Pour répondre à M. Caullet et à M. Pancher, je rappelle que, si le Premier ministre a bien souligné que certains ministères seraient prioritaires et verraient leurs effectifs préservés, voire augmentés, les arbitrages relatifs au reste du budget reposeront, malgré un contexte difficile, sur les priorités définies par le Gouvernement. Il ne fait aucun doute que les engagements pris se traduiront par une mobilisation financière. Du reste, le Premier ministre a déclaré qu'il souhaitait que la présence sur les territoires fasse l'objet d'un soin particulier. J'ai déjà évoqué à cet égard l'importance de la présence humaine.

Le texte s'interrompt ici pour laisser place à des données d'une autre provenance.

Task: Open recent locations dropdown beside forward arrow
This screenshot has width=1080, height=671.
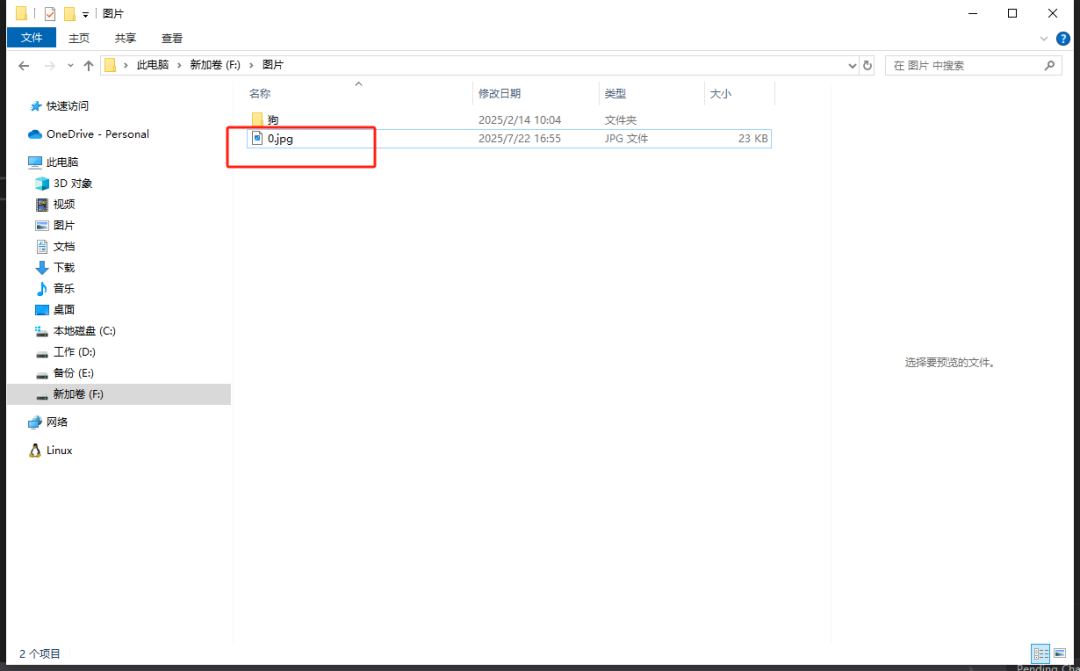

On peut tirer un bilan contrasté des mesures appliquées à La Poste, mais la gestion verticale, qui - peut-être justifiée pour certains territoires -, a pu provoquer dans d'autres le départ simultané d'un service de santé, d'un hôpital, d'une maternité, d'une caserne et d'un tribunal d'instance, avec des effets cumulatifs dévastateurs pour ces territoires. Le ministère de l'égalité des territoires doit avoir en la matière une vision émergente, qui parte des territoires et remaille les endroits qui ont souffert, durant la période précédente, de la concentration des moyens sur certains territoires. Il faut donc nous situer dans une logique de réparation, tout en retissant des liens au plus près du territoire.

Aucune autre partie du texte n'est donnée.